Athena query to table stored as parquet files on s3 returns empty result

0

I have a table created by files stored on S3 as parquet with snappy compression. The creation is like this:

CREATE EXTERNAL TABLE my_table( text STRING, url STRING ) STORED AS PARQUET LOCATION 's3://some_path/*.parquet' TBLPROPERTIES ("parquet.compress"="SNAPPY");

This matches the parquet schema, and the table creation is successful. However when I try to query the table, I always get empty result. I tried withMSCK REPAIR TABLE my_table;, it succeeds but shows Tables missing on filesystem. The file pattern I used seems correct though.

How can I fix this?

  • Looks like we don't support *.parquet in the table defintion. What are ways to workaround this? The reason I use this pattern is because I have other files (e.g. .json files) in the directory, so I can't use the directory directly

asked 21 days ago81 views
1 Answer
0
Accepted Answer

You can't limit the S3 location with anything other than a path prefix, and even then, the prefix must end in a forward slash /.

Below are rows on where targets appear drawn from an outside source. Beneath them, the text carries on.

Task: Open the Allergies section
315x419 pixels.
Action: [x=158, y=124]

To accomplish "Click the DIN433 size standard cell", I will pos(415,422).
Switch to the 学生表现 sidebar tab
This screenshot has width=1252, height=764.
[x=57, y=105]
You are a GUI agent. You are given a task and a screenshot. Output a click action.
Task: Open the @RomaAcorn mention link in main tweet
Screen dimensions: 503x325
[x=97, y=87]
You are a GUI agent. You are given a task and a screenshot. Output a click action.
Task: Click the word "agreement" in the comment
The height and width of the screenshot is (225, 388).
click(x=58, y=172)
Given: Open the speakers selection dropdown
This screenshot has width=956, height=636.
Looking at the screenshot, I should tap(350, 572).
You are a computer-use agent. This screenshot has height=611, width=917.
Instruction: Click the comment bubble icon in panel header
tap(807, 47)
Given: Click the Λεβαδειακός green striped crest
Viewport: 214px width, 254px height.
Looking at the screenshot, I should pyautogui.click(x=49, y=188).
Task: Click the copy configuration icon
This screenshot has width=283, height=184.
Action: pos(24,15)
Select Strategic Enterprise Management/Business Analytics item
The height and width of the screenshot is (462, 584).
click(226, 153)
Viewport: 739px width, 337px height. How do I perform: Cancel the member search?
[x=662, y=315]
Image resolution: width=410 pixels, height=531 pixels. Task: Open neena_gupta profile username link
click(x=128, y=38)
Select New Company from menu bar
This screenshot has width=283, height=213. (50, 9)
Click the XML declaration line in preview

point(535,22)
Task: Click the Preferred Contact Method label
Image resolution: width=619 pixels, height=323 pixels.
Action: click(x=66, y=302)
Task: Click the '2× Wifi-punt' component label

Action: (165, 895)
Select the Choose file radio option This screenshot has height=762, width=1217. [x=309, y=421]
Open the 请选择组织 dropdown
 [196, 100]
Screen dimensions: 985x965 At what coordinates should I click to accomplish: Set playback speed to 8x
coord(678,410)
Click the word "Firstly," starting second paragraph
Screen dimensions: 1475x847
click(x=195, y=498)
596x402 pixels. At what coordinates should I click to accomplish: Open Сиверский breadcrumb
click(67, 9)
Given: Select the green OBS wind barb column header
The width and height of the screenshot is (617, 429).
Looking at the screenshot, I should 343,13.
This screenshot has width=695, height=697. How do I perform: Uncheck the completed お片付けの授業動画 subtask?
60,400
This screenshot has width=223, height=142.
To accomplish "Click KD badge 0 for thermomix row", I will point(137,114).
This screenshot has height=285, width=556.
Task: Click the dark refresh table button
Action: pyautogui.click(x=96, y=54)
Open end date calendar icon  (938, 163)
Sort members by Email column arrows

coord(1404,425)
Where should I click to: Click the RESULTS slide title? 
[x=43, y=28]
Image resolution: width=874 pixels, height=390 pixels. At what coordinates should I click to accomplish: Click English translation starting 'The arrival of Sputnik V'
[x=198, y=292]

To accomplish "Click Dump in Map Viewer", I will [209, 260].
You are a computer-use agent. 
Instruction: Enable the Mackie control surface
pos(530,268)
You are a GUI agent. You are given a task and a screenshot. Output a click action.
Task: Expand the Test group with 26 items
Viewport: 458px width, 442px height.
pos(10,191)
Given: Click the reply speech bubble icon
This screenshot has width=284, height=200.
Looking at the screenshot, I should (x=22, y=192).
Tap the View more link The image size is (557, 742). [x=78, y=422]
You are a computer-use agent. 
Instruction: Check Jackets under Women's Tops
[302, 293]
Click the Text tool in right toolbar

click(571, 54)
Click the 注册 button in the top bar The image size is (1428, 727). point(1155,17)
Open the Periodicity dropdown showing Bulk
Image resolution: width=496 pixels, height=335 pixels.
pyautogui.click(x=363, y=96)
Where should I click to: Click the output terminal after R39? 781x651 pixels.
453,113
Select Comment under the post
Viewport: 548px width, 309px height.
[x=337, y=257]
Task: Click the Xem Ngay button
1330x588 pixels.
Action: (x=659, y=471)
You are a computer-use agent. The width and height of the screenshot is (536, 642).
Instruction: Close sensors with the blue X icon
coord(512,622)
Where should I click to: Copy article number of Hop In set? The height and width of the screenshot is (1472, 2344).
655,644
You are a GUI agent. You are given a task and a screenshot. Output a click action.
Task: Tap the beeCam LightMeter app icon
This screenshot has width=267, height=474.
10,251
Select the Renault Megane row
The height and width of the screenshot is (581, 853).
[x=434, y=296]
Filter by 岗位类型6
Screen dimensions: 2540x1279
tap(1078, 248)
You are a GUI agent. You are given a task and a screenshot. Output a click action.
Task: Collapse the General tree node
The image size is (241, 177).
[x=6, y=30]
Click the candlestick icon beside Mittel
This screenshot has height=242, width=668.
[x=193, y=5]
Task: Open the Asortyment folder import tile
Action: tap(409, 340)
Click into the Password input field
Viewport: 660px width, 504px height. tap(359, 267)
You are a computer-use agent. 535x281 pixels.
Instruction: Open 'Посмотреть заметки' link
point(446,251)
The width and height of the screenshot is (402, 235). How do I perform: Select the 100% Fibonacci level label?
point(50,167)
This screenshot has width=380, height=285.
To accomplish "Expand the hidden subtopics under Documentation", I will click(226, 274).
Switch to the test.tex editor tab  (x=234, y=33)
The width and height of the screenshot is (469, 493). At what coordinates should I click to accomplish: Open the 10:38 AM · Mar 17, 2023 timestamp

The first warning box on this documentation page https://docs.aws.amazon.com/athena/latest/ug/tables-location-format.html states this explicitly:

Important Athena reads all data stored in the Amazon S3 folder that you specify. If you have data that you do not want Athena to read, do not store that data in the same Amazon S3 folder as the data that you do want Athena to read.

EXPERT
Leo K
answered 21 days ago
  • Thank you! I have a follow-up question and appreciate if you can help - IIUC I can use AWS Glue to define such table, but I'm wondering if I need to have the crawler to make it work, as I suspect Glue itself doesn't support wildcard path either. Can you shed some light on this?